- [Texto para analizar]:

________________________

En el interior de la escuela elemental Francisco Kino de la Ciudad de México, que sirve de albergue para personas que perdieron su casa en el letal sismo de la semana pasada, ha surgido una ciudad en miniatura.
La frustración para los afectados va en aumento en el interior del gimnasio, donde las familias acampan en colchones junto a pilas con sus nuevas pertenencias, producto de donaciones. Los días sin poder acceder fácilmente a una ducha o tomar decisiones sencillas como cuándo apagar la luz para irse a dormir son un agravante.
Quieren saber cuánto tiempo estarán varados ahí.
“Esto es como en un cuento de horror”, dice una de las inquilinas, Ana María Castañeda, de 49 años y que está allí con cinco familiares.
Las más de 12.000 personas cuyas viviendas quedaron destruidas o dañadas por el terremoto de magnitud 7,1 han pasado la menos una noche en un albergue desde el desastre, según el gobierno mexicano.
Las autoridades prometieron el martes dar a las familias que tuvieron que abandonar sus casas una renta mensual de 3.000 pesos (unos 170 dólares) durante tres meses para encontrar un sitio para vivir. Pero el alquiler medio de un departamento de una habitación en las afueras del centro de la capital mexicana puede ser fácilmente el doble de esa cifra.
«Apoyaremos directamente a las familias con recursos y materiales para reparar los daños parciales o para la construcción de una nueva vivienda», dijo el presidente del país, Enrique Peña Nieto, en un discurso televisado el martes en la noche.

________________________

Entradas de datos guardadas:

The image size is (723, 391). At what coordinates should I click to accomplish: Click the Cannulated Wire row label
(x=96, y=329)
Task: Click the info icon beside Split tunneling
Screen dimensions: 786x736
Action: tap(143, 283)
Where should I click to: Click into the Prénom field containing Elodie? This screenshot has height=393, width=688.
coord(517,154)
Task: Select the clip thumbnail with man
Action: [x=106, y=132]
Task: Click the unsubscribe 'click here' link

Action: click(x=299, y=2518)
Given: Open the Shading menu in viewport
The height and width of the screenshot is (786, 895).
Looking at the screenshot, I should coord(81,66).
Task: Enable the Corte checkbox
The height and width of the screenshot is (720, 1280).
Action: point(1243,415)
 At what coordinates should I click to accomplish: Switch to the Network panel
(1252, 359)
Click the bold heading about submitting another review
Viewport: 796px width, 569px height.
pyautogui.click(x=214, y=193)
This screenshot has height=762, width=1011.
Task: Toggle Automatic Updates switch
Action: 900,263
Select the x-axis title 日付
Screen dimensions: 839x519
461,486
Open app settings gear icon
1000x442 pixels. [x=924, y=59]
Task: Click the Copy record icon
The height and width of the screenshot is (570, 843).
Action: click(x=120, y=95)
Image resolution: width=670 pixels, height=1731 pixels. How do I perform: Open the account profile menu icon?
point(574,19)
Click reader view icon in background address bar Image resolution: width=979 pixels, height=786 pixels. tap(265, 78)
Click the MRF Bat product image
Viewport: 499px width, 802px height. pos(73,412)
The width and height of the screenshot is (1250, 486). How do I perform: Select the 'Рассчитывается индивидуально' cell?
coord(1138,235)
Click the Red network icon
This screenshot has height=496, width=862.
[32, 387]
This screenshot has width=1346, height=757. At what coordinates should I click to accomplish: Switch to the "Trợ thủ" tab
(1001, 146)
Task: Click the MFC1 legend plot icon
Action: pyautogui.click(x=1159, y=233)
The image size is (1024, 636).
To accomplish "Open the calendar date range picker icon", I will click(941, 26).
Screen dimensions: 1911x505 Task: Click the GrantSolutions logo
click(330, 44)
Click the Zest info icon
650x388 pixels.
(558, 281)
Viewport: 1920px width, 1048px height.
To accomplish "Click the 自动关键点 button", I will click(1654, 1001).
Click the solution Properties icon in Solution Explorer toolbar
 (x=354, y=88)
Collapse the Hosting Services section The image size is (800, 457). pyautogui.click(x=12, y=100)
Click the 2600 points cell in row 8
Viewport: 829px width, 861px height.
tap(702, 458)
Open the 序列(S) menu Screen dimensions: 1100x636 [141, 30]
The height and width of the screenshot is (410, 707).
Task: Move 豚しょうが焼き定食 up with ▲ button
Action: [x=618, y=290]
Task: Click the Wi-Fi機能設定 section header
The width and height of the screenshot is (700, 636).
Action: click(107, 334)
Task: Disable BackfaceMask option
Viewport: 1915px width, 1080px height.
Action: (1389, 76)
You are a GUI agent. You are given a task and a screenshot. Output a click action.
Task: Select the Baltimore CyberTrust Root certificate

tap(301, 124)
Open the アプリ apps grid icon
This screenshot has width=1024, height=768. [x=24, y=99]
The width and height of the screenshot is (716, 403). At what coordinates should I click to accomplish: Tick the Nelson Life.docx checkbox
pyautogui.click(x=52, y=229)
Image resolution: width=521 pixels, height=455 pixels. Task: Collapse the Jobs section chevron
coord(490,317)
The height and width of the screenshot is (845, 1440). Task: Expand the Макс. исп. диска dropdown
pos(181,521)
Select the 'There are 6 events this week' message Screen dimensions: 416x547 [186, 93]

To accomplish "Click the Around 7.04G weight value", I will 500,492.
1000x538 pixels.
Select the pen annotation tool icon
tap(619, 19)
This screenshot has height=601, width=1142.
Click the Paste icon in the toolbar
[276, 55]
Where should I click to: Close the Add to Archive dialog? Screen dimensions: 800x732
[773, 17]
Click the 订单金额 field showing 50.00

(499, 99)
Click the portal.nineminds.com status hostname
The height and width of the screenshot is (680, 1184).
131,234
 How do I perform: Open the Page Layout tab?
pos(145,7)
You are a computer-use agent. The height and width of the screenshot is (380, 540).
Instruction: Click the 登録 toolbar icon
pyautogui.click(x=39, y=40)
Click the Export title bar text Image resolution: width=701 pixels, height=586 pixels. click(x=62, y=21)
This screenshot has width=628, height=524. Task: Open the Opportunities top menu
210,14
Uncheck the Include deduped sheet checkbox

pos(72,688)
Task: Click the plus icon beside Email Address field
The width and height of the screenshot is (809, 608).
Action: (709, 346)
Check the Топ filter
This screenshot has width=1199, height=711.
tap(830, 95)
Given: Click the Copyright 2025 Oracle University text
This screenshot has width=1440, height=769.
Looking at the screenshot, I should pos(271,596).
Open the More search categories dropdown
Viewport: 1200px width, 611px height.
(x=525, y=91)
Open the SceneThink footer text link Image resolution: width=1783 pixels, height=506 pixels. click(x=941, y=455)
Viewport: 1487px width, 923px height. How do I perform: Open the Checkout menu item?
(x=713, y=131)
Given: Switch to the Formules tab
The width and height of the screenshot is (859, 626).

________________________

- [Tarea 1]:
En el texto sobre el albergue para damnificados del sismo en la Ciudad de México, ¿qué renta mensual prometieron las autoridades a las familias que tuvieron que abandonar sus casas?
- [Tarea 2]:
Retoma, por favor, el texto sobre el albergue para damnificados del sismo en la Ciudad de México a partir de su última oración.

- [Respuesta 1]:
Una renta de 3.000 pesos (unos 170 dólares) al mes durante tres meses.

- [Respuesta 2]:
En total, los 43 albergues habilitados por toda la ciudad atendieron a 24.000 personas desde el sismo del 19 de septiembre, aunque muchos acudieron solo para recibir un plato de comida antes de encontrar alojamiento con familiares o amigos.
Y no está claro cuánto tiempo más seguirán operando. Los voluntarios y empleados gubernamentales en la escuela Francisco Kino _ que está gestionado en su mayoría por residentes del vecindario _ señalan que seguirá abierto en un futuro próximo.
“Por el tiempo que se requiera”, señaló Elizabeth García, una funcionaria que inspeccionaba el lugar el martes.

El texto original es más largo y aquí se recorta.